Alliance slammed for 'shocking rise' in charges
Alliance Trust has come under further fire over its refusal to adopt a discount control mechanism (DCM) after Laxey Partners alleged that it is hiding a 'shocking rise in total expenses'.
The Isle of Man-based investment group claimed the total expense ratio of Alliance Trust, the £2.4 billion investment trust led by Katherine Garrett-Cox (pictured), does not take into account the 'actual cost of subsidising its subsidiaries'.
In an emailed letter to shareholders, Laxey said: 'At first glance and using Alliance Trust's highlighted total expense ratio (TER), Alliance Trust compares favourably to some of its peers. However, Alliance Trust is only showing shareholders part of the picture. If you then add the actual cost of subsidising its subsidiaries the picture is very different.

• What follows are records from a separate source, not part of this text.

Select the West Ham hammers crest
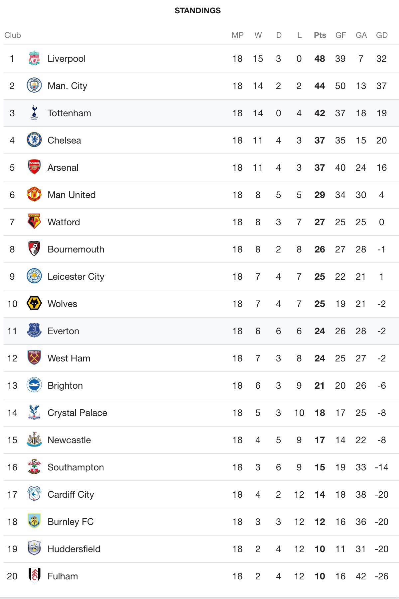 (x=34, y=358)
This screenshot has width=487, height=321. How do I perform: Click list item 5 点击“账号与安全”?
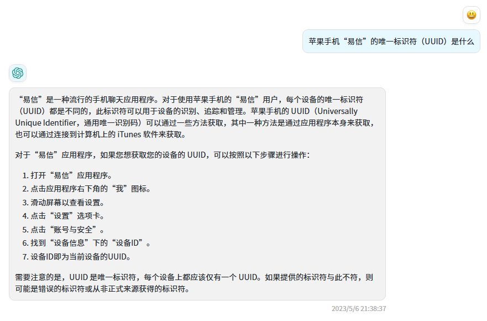click(63, 230)
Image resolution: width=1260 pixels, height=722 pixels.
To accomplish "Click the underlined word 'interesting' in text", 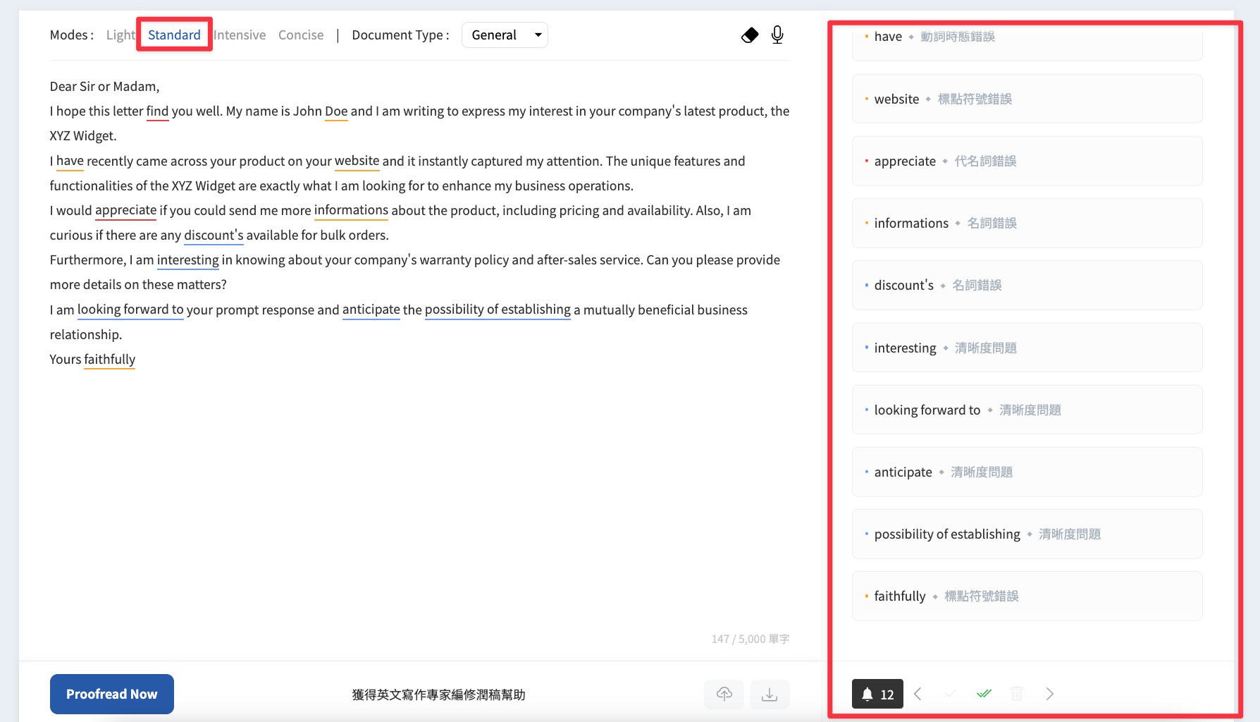I will pos(188,260).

'In the vast majority of investment trusts, the additional expense of funding these subsidiaries are normally paid by the fund management company out of its own pocket. However, in the Alliance Trust's case, ordinary shareholders are bearing 100 per cent of the costs for no tangible benefits.'
Laxey said company and group expenses have surged in the last five years despite Alliance's 'continuing pedestrian performance'.
Total expenses have risen by 145 per cent at company level and 336 per cent at group level, the activist investor claims.

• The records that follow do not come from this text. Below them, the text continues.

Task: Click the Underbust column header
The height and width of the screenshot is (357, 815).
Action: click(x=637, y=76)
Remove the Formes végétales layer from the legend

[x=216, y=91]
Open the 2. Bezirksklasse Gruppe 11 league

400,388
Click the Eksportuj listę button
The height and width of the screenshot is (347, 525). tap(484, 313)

In comparison the Retail Prices Index climbed by 15.4 per cent and the Alliance Trust
shareholder total return increased by 29.9 per cent.
It is now calling on shareholders to vote in favour of its resolution to introduce a DCM at FTSE-250 listed Alliance's AGM on 20 May.
Laxey wants to put in place a DCM to ensure that the discount to net asset value - the difference between the selling price of the share and the value of the assets - is no more than 10 per cent.
Shares that are bought back are then either cancelled or held 'in treasury' thus shrinking the discount. This currently stands at around 16 per cent.
However, Alliance refuted Laxey's position, claiming that a TER which included the subsidiaries did not make sense. 'Our approach is in common with other consolidated investment companies and is completely accepted and understood by the investment community,' a spokeswoman adds.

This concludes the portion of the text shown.